Río de Janeiro.- El presidente de Brasil, Luiz Inácio Lula da Silva, afirmó este viernes durante un evento en Río de Janeiro que prohibió la entrada al país a Darren Beattie, asesor del jefe de Estado estadounidense, Donald Trump, y quien había solicitado autorización para visitar al exmandatario Jair Bolsonaro en la prisión en la que cumple una condena por golpismo.
La decisión se tomó teniendo en cuenta la «omisión y falsificación» de información relevante sobre el motivo de la visita al momento de solicitar el visado en Washington, explicaron a EFE fuentes diplomáticas brasileñas.
La cancillería había otorgado visa al asesor para participar en un evento en São Paulo y se enteró por la prensa de que el alto funcionario estadounidense planeaba visitar a Bolsonaro en prisión.
«A ese americano que dijo que vendría a visitar a Jair Bolsonaro se le prohibió entrar. Yo lo prohibí mientras no liberen los visados de mi ministro de Salud», declaró Lula durante la reinauguración de un área del Hospital Federal de Andaraí, en Río de Janeiro.
Lula recordó que el Gobierno de Trump le canceló la visa a su ministro de Salud, Alexandre Padilha, a su esposa y a una hija de 10 años en represalia por el programa brasileño que contrata médicos cubanos para atender áreas aisladas del país.
Lula recordó que el Gobierno de Trump le canceló la visa a su ministro de Salud, Alexandre Padilha, a su esposa y a una hija de 10 años en represalia por el programa brasileño que contrata médicos cubanos para atender áreas aisladas del país.
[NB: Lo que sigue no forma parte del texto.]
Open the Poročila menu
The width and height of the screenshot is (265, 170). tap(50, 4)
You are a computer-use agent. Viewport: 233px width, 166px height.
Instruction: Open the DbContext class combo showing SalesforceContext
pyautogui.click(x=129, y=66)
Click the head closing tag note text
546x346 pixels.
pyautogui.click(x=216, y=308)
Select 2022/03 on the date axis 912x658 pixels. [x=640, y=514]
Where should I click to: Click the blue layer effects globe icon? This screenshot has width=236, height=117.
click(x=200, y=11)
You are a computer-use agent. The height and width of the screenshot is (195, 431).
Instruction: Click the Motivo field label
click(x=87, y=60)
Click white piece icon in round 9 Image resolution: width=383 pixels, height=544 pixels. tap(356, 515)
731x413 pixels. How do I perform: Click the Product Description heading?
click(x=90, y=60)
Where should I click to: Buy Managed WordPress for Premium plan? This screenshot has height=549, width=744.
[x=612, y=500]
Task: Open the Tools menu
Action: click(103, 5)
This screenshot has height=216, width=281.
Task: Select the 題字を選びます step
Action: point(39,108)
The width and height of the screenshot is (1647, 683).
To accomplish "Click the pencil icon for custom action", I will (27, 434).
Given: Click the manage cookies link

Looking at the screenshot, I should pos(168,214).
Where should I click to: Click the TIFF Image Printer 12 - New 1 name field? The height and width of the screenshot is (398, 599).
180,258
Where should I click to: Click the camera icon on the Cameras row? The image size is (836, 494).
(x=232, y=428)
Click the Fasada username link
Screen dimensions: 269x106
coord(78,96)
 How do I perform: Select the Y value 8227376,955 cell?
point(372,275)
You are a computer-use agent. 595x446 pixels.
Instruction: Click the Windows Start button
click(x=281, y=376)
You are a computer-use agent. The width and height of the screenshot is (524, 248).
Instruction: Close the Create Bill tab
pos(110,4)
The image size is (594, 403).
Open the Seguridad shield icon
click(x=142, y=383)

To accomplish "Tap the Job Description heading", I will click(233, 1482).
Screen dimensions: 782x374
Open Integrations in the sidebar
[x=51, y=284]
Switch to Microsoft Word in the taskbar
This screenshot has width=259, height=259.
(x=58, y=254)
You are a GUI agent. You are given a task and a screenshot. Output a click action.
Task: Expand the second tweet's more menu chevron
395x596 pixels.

El magistrado Alexandre de Moraes, instructor del proceso que puso en prisión a Bolsonaro, autorizó esta semana que Beattie le hiciera una visita al expresidente en prisión el 18 de marzo.
Pero, tras consultar al juez sobre el caso, ya que Beattie solicitó un cambio en la fecha, el canciller brasileño, Mauro Vieira, afirmó que la visita de un asesor del presidente Trump al exmandatario en prisión podía configurar una «injerencia indebida» en año electoral.
Antes incluso de solicitar reuniones con funcionarios de la cancillería brasileña, Beattie, asesor sénior para Política de Brasil del Departamento de Estado de Estados Unidos, pidió autorización para encontrarse con el líder ultraderechista, quien cumple una condena de 27 años de prisión por tramar un golpe de Estado tras perder las elecciones de 2022.
Sin embargo, la Cancillería informó que esa reunión con el expresidente en ningún momento fue informada por el consejero de Trump, quien solo había comunicado su intención de viajar al país «para una conferencia sobre minerales críticos y para reuniones oficiales con representantes del Gobierno brasileño».